The reason isn't that the tech doesn't work - it's that most vendors aren't selling what they claim.
Gartner reckons only around 130 out of thousands of self-described agentic AI companies are building systems that actually qualify, with the rest rebranding chatbots and RPA tools under the "agentic" banner.
The firm calls it agent washing, and the investment market hasn't priced a cancellation wave.
That's the first problem. The second is more serious.
On 9 December 2026, the rules change
That's when the EU's new Product Liability Directive takes effect, explicitly classifying software and AI as "products" under strict liability law - meaning proving negligence is no longer required, only that the system was defective and caused harm.
Agentic systems are the most exposed category, making autonomous decisions across multiple steps without any human check between intent and outcome.
The liability chain covers developers, authorised representatives, and any party making "substantial modifications" post-deployment - and continuous learning by an AI system can itself constitute one.
An agent that adapts its behaviour through reinforcement learning could trigger fresh liability exposure each time it meaningfully changes.

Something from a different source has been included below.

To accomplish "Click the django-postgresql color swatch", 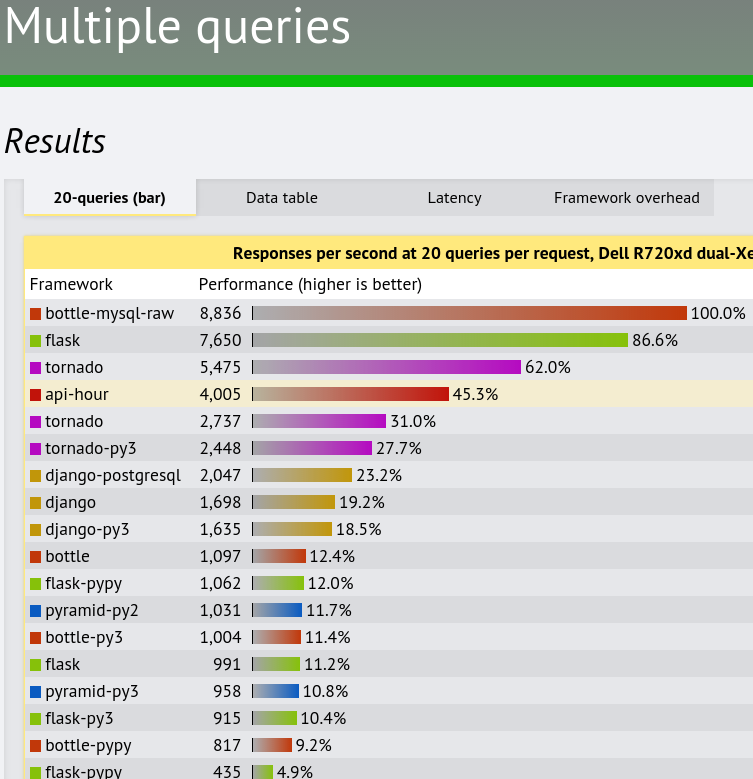I will tap(36, 476).
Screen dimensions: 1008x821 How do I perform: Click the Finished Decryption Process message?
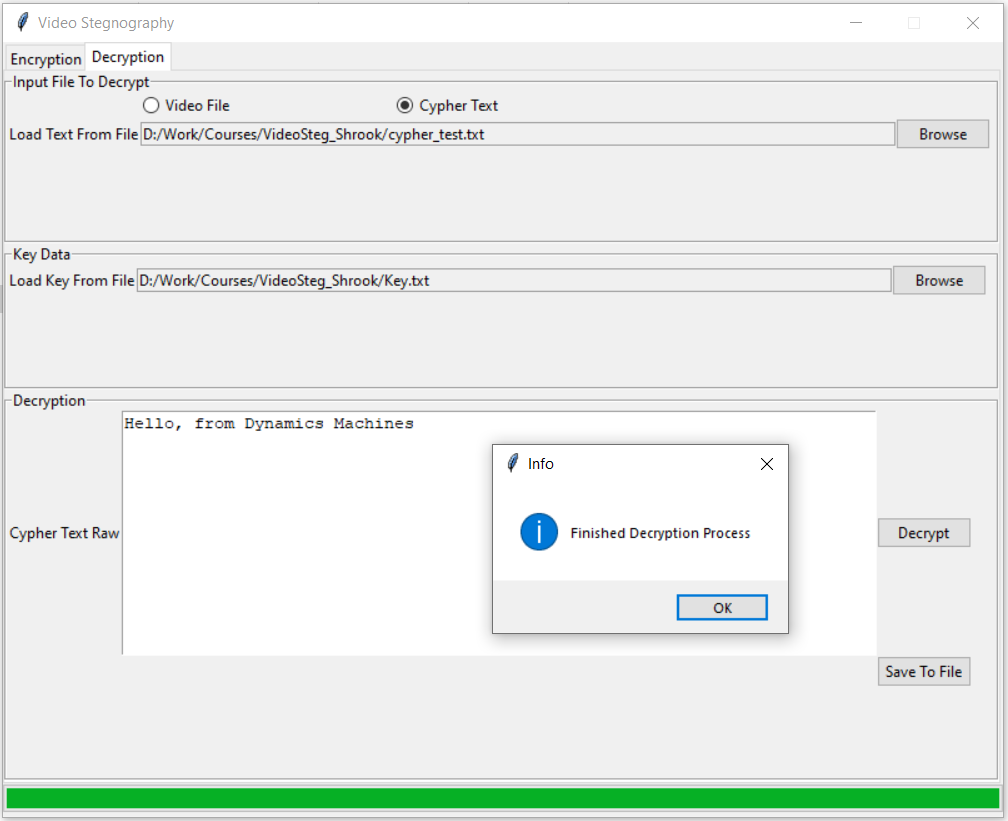(660, 533)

Mobley v. Workday shows the U.S. moving in the same direction - the case secured nationwide class action certification in May 2025, with the court accepting that an AI vendor acting with delegated decision-making authority can be treated as its clients' legal "agent," and opt-in closes 7 March 2026.

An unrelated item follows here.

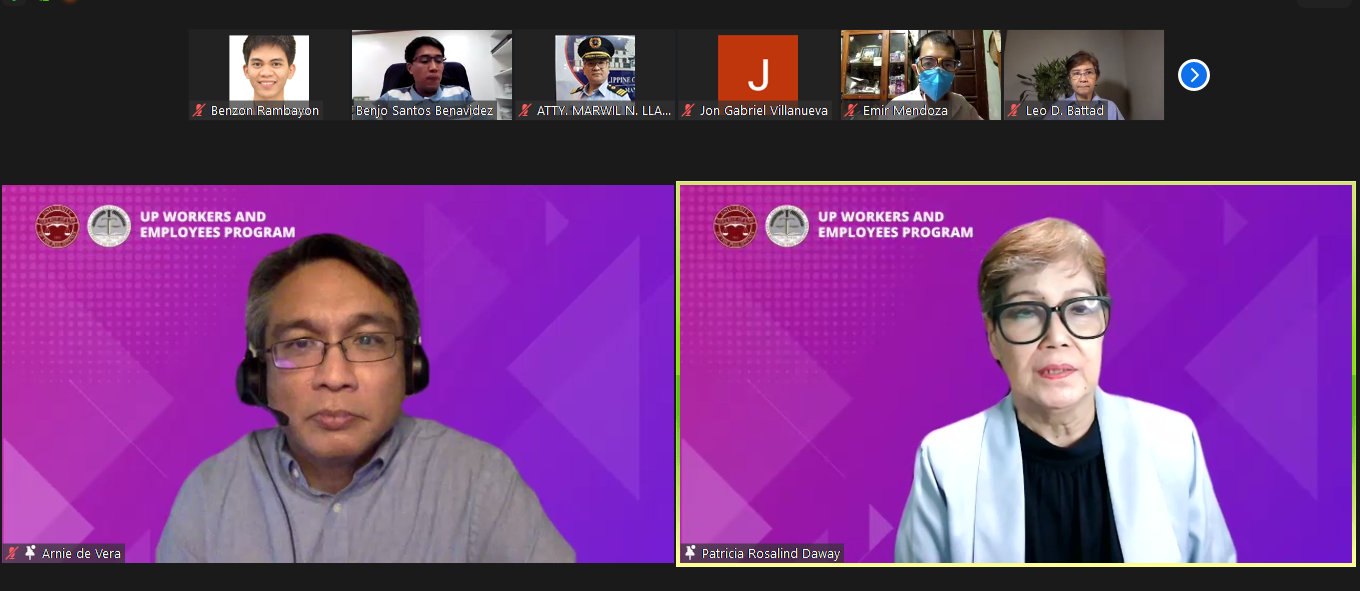Click the next page arrow in participant strip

Apply that logic to systems built specifically to act autonomously across supply chains and financial workflows, and the exposure compounds quickly.
The UK Information Commissioner's Office published its agentic AI report in January 2026 - well before any test case has arrived - stating clearly that organisations remain fully responsible for data protection compliance regardless of how autonomously the system acts, and that placing governance responsibility on end users is "unlikely to be workable in all cases," shifting the burden squarely to suppliers and deployers.
Between the EU, U.S. courts, and the ICO, the liability surface is assembling from three directions simultaneously.
DLA Piper has flagged an additional exposure that the investment press hasn't yet connected: when AI agents with different authorities and rule sets interact with each other at scale, the behaviour becomes difficult to oversee - and raises pricing and antitrust considerations that existing compliance frameworks weren't built to handle.
The governance gap
A January 2026 Drexel University LeBow survey of 500+ data professionals found 41% of organisations are running agentic AI in daily operations, yet only 27% have governance frameworks mature enough to manage what those systems are actually doing.
Most enterprises won't discover there's a problem until one surfaces visibly - by which point the agent has already acted, with humans technically "in the loop" only after the system has moved.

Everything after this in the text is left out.